I arrived home from college one summer to find newspaper strewn between my parents’ teak furniture. Atop each sheet was a different hunk of greasy machinery. My sixteen-year-old brother, Alfredo, had bought and disassembled a derelict Volkswagen beetle with the intent of transforming it into a functioning vehicle. As the summer progressed, the mechanical adornments steadily disappeared from our living room and Alfredo meticulously rebuilt the faded yellow bug. One afternoon, we heard an engine roar to life. Success!
Well, sort of. The car ran, but with a quirk. It had four reverse gears and one forward gear. Alfredo had inverted some mechanical contraption.
The entire family found this deeply amusing, but no one more than the self-effacing Alfredo. With a twinkle in his eye and keys in his outstretched hand, he offered, “Want to drive fifty miles an hour in reverse?”
I backed out of our driveway onto the streets of Caracas and, well, kept going. Everything was a struggle. With the steering wheel doing the opposite of what I expected, I meandered side to side. Having to twist my head 180 degrees was awkward. The massive blind spot was frightening. I don’t know how fast I managed to go because the dash was behind my head, but it wasn’t over twenty miles per hour. After ten minutes, I hadn’t gotten far, was exhausted, had throbbing neck pain, and, judging from the honks, made enemies. It was a hellish ride.

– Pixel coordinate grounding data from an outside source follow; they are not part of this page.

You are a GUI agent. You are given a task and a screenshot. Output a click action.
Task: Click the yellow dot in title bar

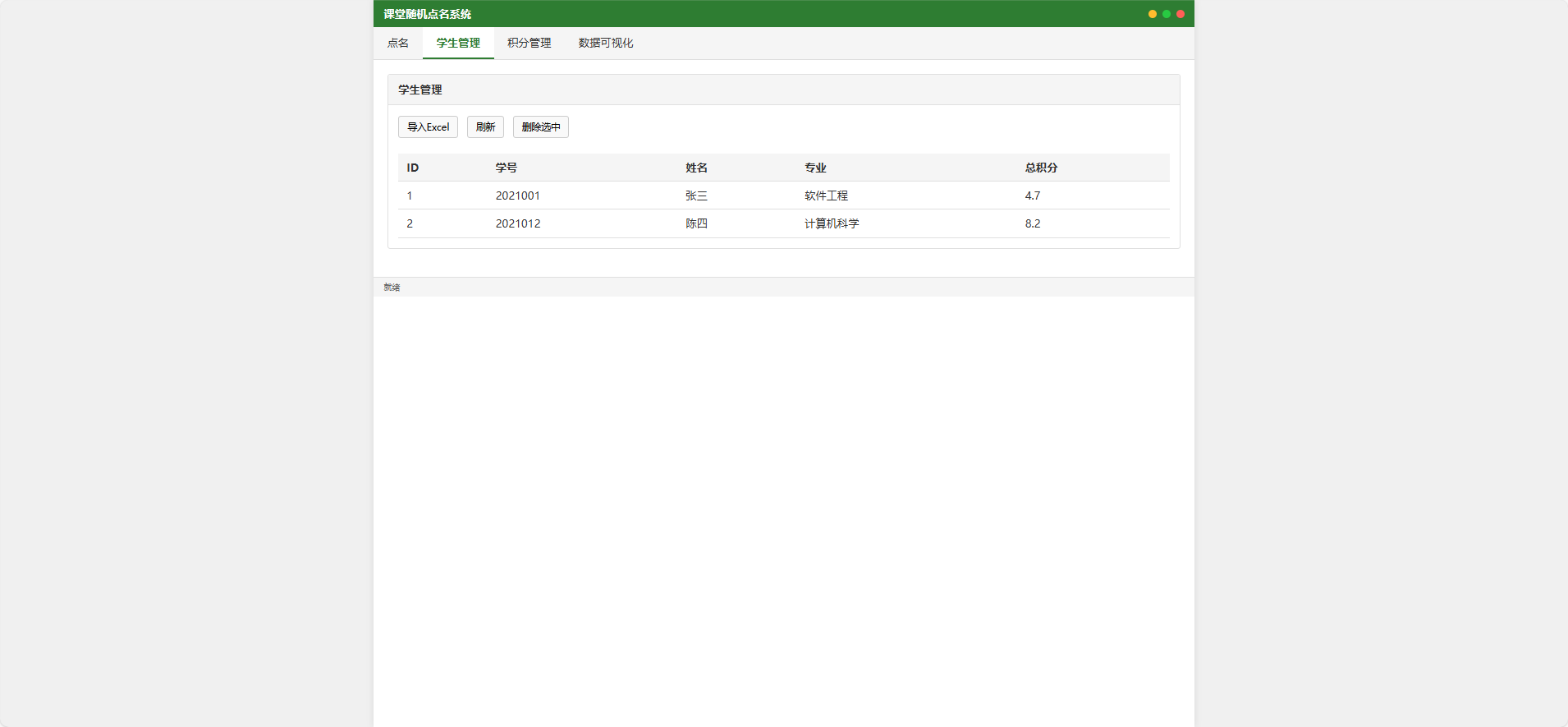[1152, 14]
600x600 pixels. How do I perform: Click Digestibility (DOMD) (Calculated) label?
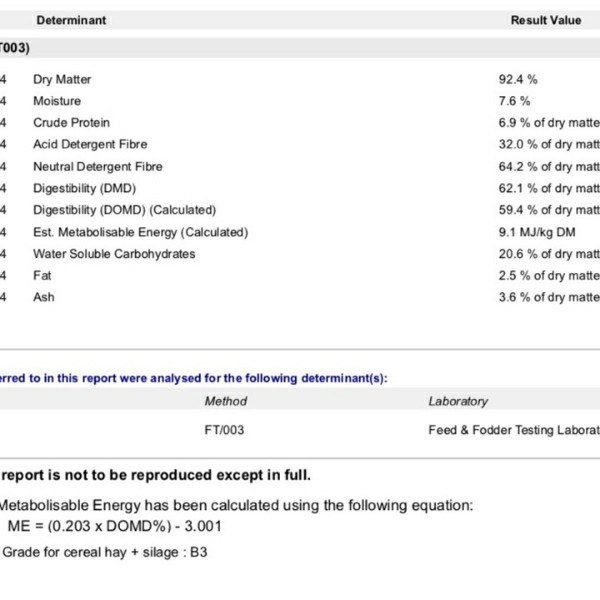click(x=124, y=210)

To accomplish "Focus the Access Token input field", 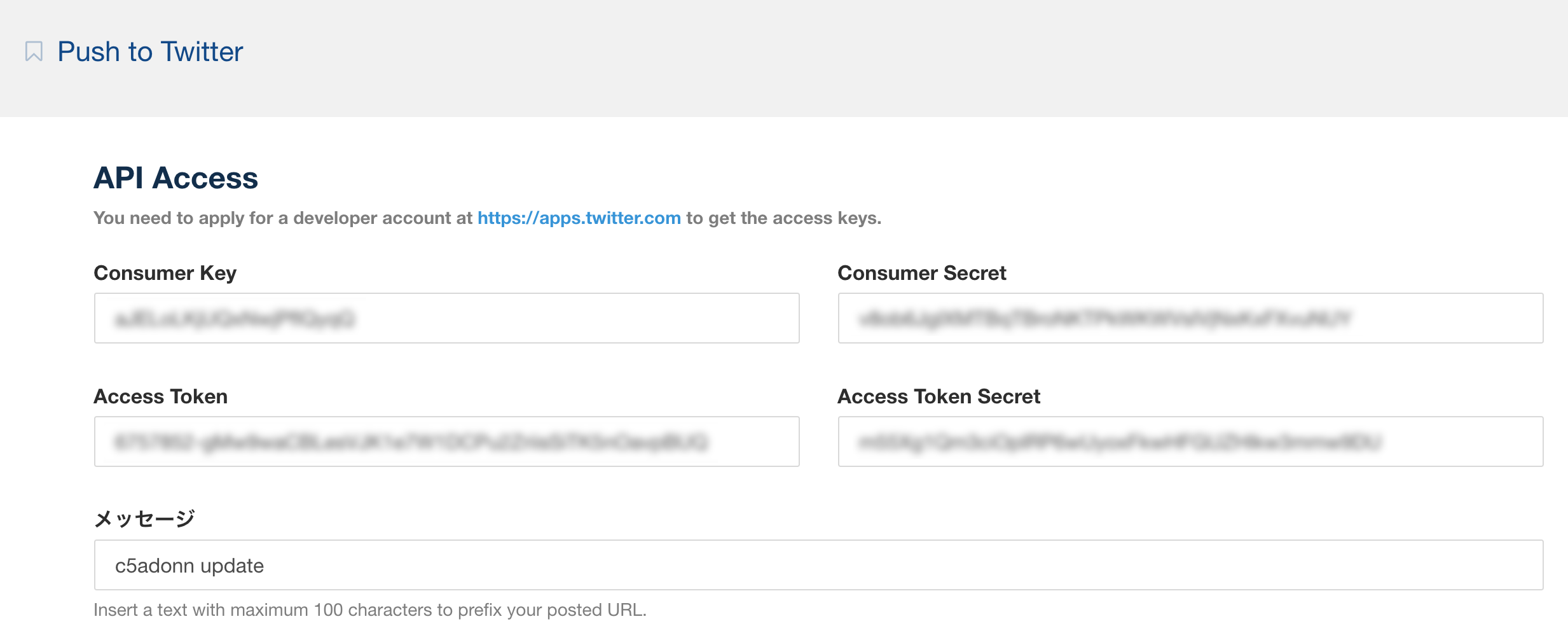I will tap(446, 442).
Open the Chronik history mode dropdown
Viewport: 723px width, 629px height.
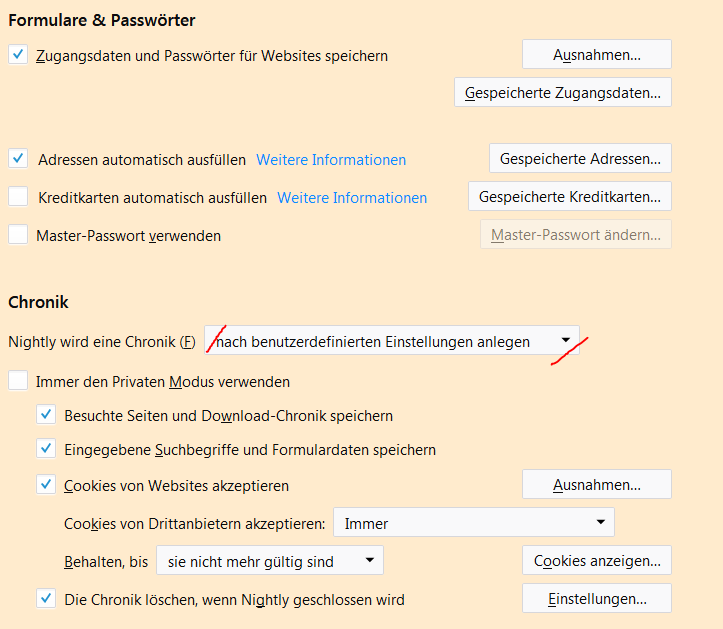(392, 341)
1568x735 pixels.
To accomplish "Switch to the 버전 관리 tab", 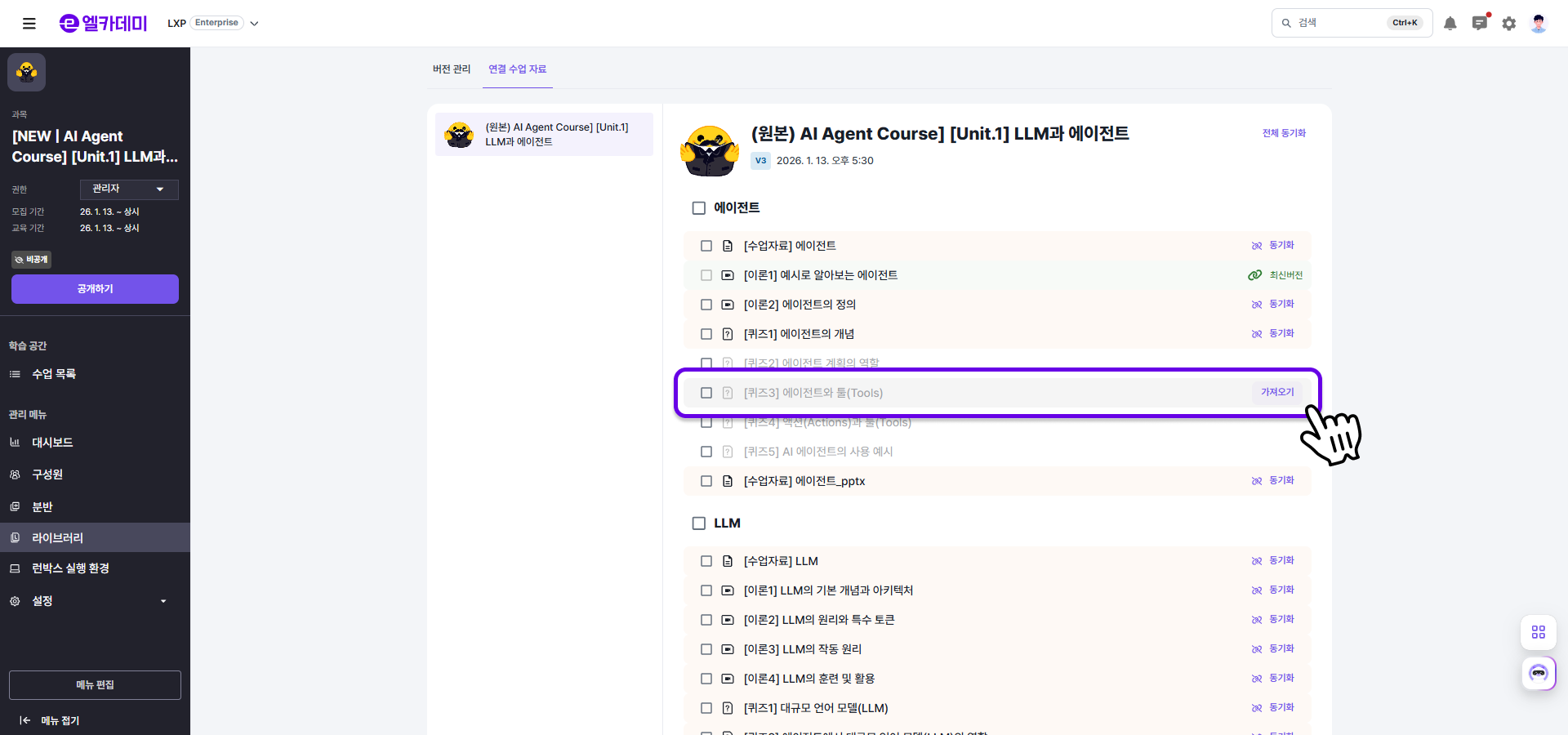I will tap(452, 69).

If you’re anywhere near normal, you are a bit like Alfredo’s beloved bug: you’re trying to drive your career forward using the wrong gear. It’s not your fault. Parents, teachers, economists, and other respectable members of twenty-first-century society taught you that your Inner Egotist, the part of you that protects your survival, drives success. Yet, your Inner Egotist is like the reverse gear. It’s designed for episodic maneuvering out of tight spots: protecting your pay if someone tries to dock it, sprinting to the exit if your cubicle is on fire or otherwise helping you manage an acute threat.
If your Inner Egotist decides what to say in meetings, which projects to take on and how to treat colleagues, it will derail your career and wellbeing. Your work life will be unnecessarily shaky, unpleasant, frightening, slow, enemy-making, and painful. Despite what we’ve been taught, a different part of you performs better in this role: the part that happily serves others or a societal cause without expecting a return, known as your Inner Giver. There is ample evidence that a giving attitude at work boosts performance, wealth and wellbeing.
Fortunately, there’s a way to shift control from your Inner Egotist to the Inner Giver. It’s called job purposing and involves helping others or a societal cause from work, often through refreshingly simple acts. An office worker might offer to sit at the front desk so that the receptionist can take a walk; on weeks when her team performs well, a manager might donate $25 to a nonprofit selected by the team, a Lyft driver whose father died from a stroke might offer to educate passengers on how to detect if a loved one is having a stroke. Each of these workers benefits from their Inner Giver reclaiming its natural territory from the over-burdened Inner Egotist.
In his classic book, Working, Pulitzer Prize-winning journalist Studs Terkel contrasted the path of the job-purposing Inner Giver versus the narrow-minded path of the Inner Egotist. “Work is about a search for daily meaning as well as daily bread, for recognition as well as cash, for astonishment rather than torpor; in short, for a sort of life rather than a Monday through Friday sort of dying.”[1]
Your Inner Egotist will deliver on the daily bread and the cash but, unaided by your Inner Giver, it will burden you with torpor and a Monday-through-Friday sort of dying. You can do better. You can promote your Inner Giver to workplace captain and let your Inner Egotist rest on the sidelines until needed. You can make work about meaning, recognition, astonishment and a wondrous sort of life. You can job purpose.
[1]Terkel, Studs, Working: People Talk About What They Do All Day and How They Feel About What They Do, (New York: The New Press, 1997).